Godoy Eduardo Jorge, Lozano Miguel, García-Fernández Ignacio, Ferrer-Albero Ana, MacLeod Rob, Saiz Javier, Sebastian Rafael
Computational Multiscale Simulation Lab, Department of Computer Science, Universitat de Valencia, Valencia, Spain.
Department of Bioengineering, Scientific Computing and Imaging Institute, University of Utah, Salt Lake City, UT, United States.
Front Physiol. 2018 May 18;9:404. doi: 10.3389/fphys.2018.00404. eCollection 2018.

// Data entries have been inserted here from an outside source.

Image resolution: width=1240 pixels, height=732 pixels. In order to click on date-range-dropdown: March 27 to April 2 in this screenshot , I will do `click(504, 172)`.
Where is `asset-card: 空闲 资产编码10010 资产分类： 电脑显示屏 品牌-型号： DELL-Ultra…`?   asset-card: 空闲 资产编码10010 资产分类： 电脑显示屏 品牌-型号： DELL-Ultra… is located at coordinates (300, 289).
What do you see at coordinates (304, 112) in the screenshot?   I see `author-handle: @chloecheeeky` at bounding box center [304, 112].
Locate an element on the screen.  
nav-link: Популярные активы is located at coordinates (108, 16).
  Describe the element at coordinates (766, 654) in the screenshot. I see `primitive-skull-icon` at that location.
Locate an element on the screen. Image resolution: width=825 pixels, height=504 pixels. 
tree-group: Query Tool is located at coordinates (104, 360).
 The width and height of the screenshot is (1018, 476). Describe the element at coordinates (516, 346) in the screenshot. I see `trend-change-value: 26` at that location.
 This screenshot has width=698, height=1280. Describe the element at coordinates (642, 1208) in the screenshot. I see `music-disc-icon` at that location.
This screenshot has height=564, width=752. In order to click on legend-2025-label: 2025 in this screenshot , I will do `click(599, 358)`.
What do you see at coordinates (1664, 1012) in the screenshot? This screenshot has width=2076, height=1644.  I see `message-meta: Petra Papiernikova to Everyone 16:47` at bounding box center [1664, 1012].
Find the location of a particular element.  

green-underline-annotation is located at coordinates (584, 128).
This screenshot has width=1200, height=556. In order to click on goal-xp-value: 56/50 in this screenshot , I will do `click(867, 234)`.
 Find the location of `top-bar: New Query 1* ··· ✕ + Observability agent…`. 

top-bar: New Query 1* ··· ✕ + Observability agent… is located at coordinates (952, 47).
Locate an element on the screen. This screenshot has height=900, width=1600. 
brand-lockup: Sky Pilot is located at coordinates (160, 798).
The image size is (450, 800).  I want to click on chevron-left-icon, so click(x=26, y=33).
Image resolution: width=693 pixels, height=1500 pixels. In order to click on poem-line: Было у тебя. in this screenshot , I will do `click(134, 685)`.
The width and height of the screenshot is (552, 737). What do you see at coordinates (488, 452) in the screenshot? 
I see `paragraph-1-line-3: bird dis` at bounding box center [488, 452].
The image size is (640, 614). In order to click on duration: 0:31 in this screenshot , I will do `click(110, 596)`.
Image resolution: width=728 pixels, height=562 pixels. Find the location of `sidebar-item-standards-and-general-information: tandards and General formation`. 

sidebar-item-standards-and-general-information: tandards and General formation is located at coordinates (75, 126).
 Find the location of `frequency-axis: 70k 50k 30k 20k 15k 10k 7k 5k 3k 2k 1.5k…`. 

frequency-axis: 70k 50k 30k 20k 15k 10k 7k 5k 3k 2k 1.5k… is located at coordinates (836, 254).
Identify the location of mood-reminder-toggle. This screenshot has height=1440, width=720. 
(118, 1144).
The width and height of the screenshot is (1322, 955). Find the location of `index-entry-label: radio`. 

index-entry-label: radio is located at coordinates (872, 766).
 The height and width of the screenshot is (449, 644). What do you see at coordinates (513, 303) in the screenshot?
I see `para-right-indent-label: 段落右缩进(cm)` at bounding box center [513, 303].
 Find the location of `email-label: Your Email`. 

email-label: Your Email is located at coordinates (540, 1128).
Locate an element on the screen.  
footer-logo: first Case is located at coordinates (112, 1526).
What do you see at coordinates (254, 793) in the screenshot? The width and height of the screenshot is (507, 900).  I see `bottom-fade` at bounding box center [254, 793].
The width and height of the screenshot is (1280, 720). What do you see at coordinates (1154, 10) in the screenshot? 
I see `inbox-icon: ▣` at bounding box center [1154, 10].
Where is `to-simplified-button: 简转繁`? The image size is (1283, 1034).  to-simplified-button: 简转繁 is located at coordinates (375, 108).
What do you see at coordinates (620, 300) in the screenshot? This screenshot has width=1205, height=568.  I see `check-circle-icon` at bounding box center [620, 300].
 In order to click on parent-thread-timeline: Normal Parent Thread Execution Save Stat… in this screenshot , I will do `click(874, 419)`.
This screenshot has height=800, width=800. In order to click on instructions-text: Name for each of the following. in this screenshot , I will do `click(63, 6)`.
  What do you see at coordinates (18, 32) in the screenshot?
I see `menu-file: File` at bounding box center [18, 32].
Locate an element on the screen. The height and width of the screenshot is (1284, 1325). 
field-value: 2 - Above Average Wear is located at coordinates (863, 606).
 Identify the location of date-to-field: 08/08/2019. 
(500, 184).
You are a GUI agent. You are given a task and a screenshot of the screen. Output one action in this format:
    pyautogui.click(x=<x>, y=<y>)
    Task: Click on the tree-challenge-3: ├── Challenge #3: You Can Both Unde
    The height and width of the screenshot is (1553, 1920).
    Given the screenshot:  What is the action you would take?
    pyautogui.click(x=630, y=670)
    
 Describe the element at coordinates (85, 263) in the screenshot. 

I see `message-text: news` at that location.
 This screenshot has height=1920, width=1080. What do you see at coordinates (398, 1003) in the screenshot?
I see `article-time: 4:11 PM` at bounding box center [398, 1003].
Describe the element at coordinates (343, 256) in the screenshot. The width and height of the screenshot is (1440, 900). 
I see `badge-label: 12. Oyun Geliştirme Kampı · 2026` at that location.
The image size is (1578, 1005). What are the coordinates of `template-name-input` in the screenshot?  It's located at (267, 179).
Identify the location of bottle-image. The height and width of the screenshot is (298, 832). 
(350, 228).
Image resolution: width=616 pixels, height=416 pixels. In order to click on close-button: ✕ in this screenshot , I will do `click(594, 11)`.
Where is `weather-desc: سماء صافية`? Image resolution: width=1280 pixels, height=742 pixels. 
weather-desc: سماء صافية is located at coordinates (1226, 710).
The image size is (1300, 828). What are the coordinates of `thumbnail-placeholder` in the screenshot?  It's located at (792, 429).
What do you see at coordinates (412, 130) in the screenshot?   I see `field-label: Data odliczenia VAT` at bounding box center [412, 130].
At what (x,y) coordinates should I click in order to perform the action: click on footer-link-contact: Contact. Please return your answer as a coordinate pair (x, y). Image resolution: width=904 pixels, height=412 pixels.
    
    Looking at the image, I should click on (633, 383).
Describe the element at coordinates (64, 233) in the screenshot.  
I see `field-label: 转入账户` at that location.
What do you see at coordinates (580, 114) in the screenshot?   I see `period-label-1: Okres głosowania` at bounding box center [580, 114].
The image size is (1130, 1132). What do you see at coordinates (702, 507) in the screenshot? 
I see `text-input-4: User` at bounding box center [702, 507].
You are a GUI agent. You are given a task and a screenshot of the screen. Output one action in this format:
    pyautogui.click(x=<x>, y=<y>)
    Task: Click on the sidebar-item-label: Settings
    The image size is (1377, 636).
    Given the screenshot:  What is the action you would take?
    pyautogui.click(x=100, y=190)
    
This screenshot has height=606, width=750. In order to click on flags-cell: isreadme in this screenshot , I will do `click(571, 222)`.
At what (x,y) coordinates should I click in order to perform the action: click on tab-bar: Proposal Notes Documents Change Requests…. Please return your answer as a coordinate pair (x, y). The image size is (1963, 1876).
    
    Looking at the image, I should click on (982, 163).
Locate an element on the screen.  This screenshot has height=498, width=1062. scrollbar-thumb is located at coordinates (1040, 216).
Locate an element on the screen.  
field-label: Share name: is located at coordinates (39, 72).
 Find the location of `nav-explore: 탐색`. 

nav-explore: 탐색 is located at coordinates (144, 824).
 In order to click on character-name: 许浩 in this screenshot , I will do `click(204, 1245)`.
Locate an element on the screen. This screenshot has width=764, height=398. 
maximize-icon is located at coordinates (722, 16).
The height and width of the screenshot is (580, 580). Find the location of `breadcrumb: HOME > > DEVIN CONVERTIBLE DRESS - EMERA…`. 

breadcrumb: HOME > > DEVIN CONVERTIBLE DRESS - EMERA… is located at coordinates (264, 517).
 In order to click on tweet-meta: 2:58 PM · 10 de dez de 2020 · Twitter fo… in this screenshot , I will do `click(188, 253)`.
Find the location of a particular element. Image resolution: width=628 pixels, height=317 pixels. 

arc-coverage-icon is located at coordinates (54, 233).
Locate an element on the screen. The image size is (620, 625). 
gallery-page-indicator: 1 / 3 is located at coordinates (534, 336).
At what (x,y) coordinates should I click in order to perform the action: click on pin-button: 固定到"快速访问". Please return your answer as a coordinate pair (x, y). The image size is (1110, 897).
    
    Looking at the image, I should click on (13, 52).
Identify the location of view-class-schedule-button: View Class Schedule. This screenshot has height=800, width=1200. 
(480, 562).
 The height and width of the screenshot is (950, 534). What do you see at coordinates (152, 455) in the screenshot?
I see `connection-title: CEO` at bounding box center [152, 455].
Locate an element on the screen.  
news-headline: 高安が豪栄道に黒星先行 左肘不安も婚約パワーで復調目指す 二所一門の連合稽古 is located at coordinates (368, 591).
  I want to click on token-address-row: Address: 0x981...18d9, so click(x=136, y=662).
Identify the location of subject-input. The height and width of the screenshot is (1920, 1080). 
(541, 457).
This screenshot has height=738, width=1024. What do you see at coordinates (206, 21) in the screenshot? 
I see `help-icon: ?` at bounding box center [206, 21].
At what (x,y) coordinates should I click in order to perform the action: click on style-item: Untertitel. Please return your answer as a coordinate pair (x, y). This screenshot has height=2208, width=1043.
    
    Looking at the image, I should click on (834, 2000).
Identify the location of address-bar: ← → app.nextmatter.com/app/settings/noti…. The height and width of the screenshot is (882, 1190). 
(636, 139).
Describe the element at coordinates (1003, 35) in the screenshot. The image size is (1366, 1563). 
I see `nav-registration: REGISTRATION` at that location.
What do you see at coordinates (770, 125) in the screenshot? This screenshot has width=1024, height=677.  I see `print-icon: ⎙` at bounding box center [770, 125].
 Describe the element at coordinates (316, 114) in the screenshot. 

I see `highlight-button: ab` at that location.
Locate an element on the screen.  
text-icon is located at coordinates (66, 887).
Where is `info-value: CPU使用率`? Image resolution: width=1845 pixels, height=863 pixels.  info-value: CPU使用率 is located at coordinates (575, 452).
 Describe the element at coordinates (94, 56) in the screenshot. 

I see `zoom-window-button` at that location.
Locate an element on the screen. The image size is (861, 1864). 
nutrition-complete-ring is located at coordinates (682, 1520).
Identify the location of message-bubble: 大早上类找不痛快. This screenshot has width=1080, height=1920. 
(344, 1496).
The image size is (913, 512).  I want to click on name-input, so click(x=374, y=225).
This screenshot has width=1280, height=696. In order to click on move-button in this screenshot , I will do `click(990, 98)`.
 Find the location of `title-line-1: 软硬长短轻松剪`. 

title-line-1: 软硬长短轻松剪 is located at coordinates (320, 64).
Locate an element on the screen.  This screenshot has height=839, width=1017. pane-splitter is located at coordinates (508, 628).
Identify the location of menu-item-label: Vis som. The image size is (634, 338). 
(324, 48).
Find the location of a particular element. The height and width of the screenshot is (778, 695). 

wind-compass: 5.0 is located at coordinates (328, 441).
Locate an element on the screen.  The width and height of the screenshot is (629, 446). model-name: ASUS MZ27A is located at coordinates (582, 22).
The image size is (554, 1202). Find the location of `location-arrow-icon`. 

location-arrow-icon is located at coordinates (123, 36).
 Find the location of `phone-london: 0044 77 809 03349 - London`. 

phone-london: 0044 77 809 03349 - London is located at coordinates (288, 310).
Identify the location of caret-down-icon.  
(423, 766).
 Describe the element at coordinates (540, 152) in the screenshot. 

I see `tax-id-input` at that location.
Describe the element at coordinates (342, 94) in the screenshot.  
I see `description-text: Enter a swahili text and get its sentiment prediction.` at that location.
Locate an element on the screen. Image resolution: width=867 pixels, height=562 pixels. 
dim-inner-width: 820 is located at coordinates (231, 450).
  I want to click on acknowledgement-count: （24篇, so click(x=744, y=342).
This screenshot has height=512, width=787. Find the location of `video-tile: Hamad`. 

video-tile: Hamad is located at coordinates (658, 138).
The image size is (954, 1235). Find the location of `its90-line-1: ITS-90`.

Focal atrial tachycardia is commonly treated by radio frequency ablation with an acceptable long-term success. Although the location of ectopic foci tends to appear in specific hot-spots, they can be located virtually in any atrial region. Multi-electrode surface ECG systems allow acquiring dense body surface potential maps (BSPM) for non-invasive therapy planning of cardiac arrhythmia. However, the activation of the atria could be affected by fibrosis and therefore biomarkers based on BSPM need to take these effects into account. We aim to analyze the effect of fibrosis on a BSPM derived index, and its potential application to predict the location of ectopic foci in the atria. We have developed a 3D atrial model that includes 5 distributions of patchy fibrosis in the left atrium at 5 different stages. Each stage corresponds to a different amount of fibrosis that ranges from 2 to 40%. The 25 resulting 3D models were used for simulation of Focal Atrial Tachycardia (FAT), triggered from 19 different locations described in clinical studies. BSPM were obtained for all simulations, and the body surface potential integral maps (BSPiM) were calculated to describe atrial activations. A machine learning (ML) pipeline using a supervised learning model and support vector machine was developed to learn the BSPM patterns of each of the 475 activation sequences and relate them to the origin of the FAT source. Activation maps for stages with more than 15% of fibrosis were greatly affected, producing conduction blocks and delays in propagation. BSPiMs did not always cluster into non-overlapped groups since BSPiMs were highly altered by the conduction blocks. From stage 3 (15% fibrosis) the BSPiMs showed differences for ectopic beats placed around the area of the pulmonary veins. Classification results were mostly above 84% for all the configurations studied when a large enough number of electrodes were used to map the torso. However, the presence of fibrosis increases the area of the ectopic focus location and therefore decreases the utility for the electrophysiologist. The results indicate that the proposed ML pipeline is a promising methodology for non-invasive ectopic foci localization from BSPM signal even when fibrosis is present.
局灶性房性心动过速通常采用射频消融治疗,长期成功率尚可。尽管异位灶的位置往往出现在特定的热点区域,但实际上它们可位于心房的任何区域。多电极体表心电图系统能够获取密集的体表电位图(BSPM),用于心律失常的无创治疗规划。然而,心房的激活可能会受到纤维化的影响,因此基于BSPM的生物标志物需要考虑这些影响。我们旨在分析纤维化对BSPM衍生指数的影响及其在预测心房异位灶位置方面的潜在应用。我们开发了一个三维心房模型,该模型包括左心房在5个不同阶段的5种斑片状纤维化分布。每个阶段对应不同程度的纤维化,范围从2%到40%。由此产生的25个三维模型用于模拟局灶性房性心动过速(FAT),其触发点来自临床研究中描述的19个不同位置。对所有模拟均获取了BSPM,并计算了体表电位积分图(BSPiM)以描述心房激活情况。开发了一种使用监督学习模型和支持向量机的机器学习(ML)管道,以学习475个激活序列中每个序列的BSPM模式,并将它们与FAT源的起源相关联。纤维化超过15%的阶段的激活图受到极大影响,产生传导阻滞和传播延迟。BSPiM并不总是聚集成不重叠的组,因为BSPiM会因传导阻滞而发生很大改变。从第3阶段(15%纤维化)开始,BSPiM显示出肺静脉区域周围异位搏动的差异。当使用足够数量的电极来绘制躯干图时,所有研究配置的分类结果大多高于84%。然而,纤维化的存在增加了异位灶定位的区域,因此降低了对电生理学家的效用。结果表明,所提出的ML管道是一种有前途的方法,即使存在纤维化,也可用于从BSPM信号进行无创异位灶定位。